● Task statement
Extract every line of the records below that contains the string "Instruction".

● Information shown
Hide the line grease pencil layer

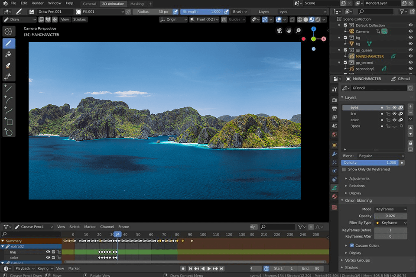click(395, 114)
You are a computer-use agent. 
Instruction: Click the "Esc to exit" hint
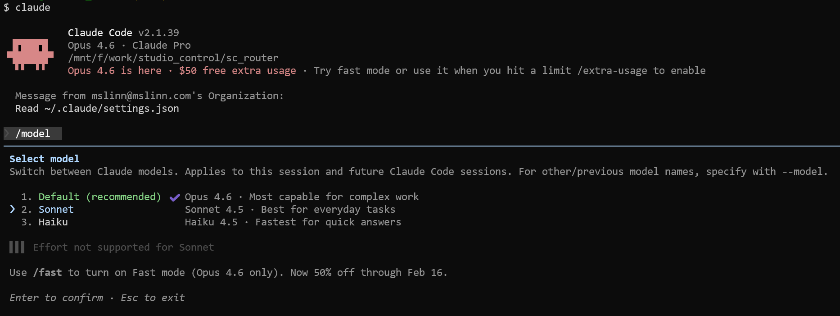(153, 298)
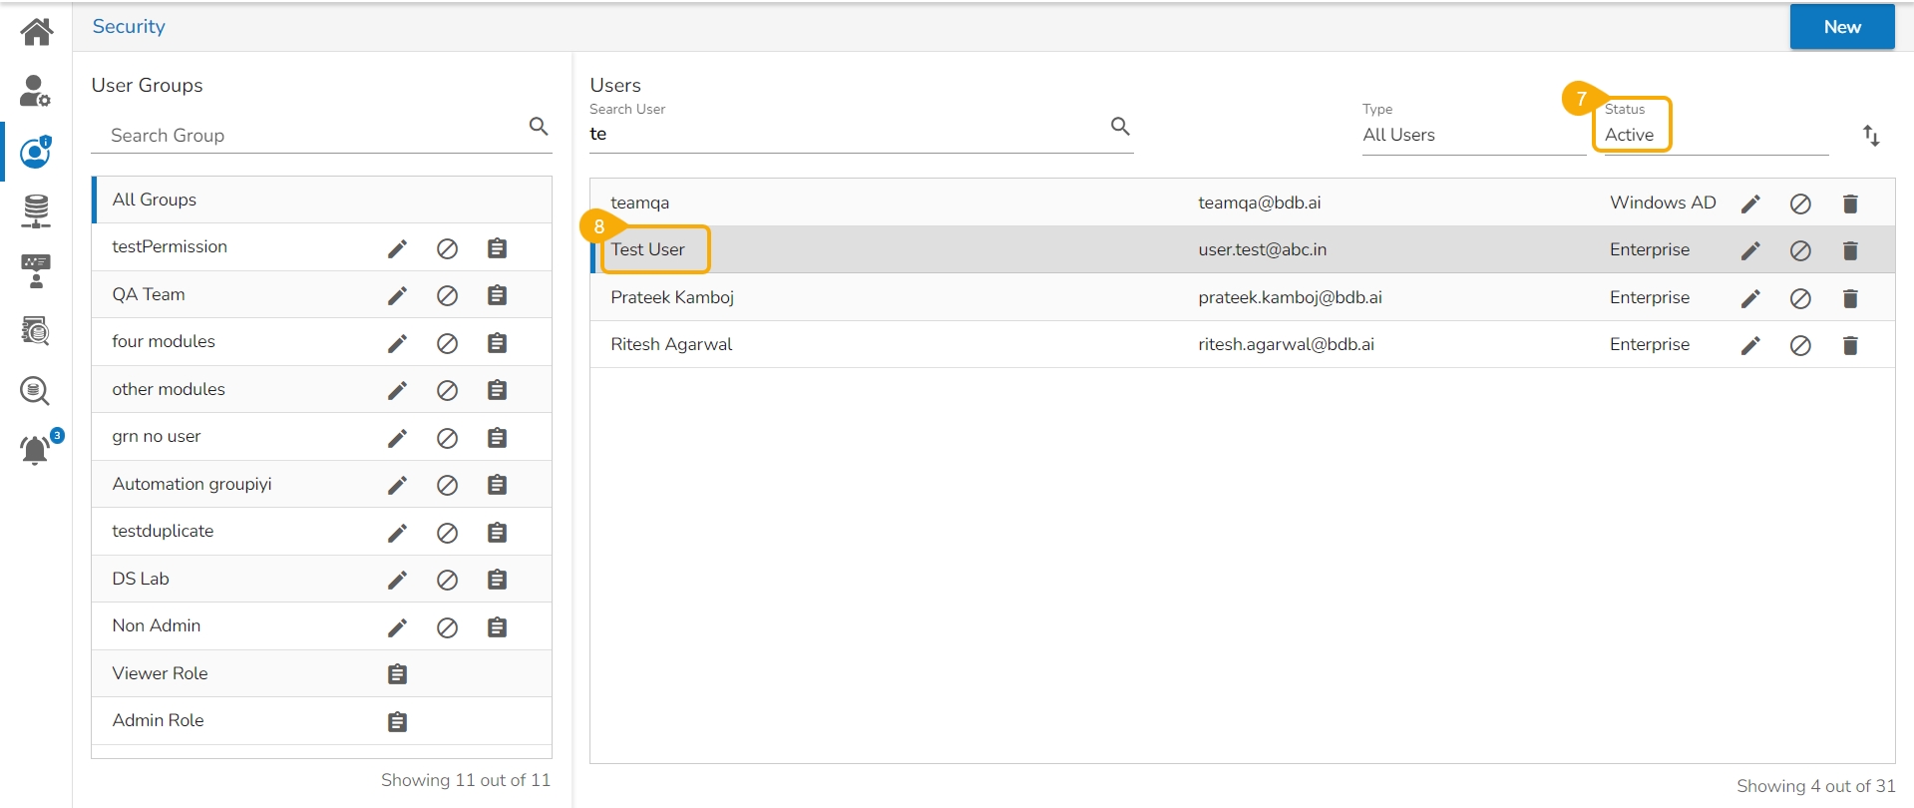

● Solution to this problem
Instruction: Click the "Esc to exit" hint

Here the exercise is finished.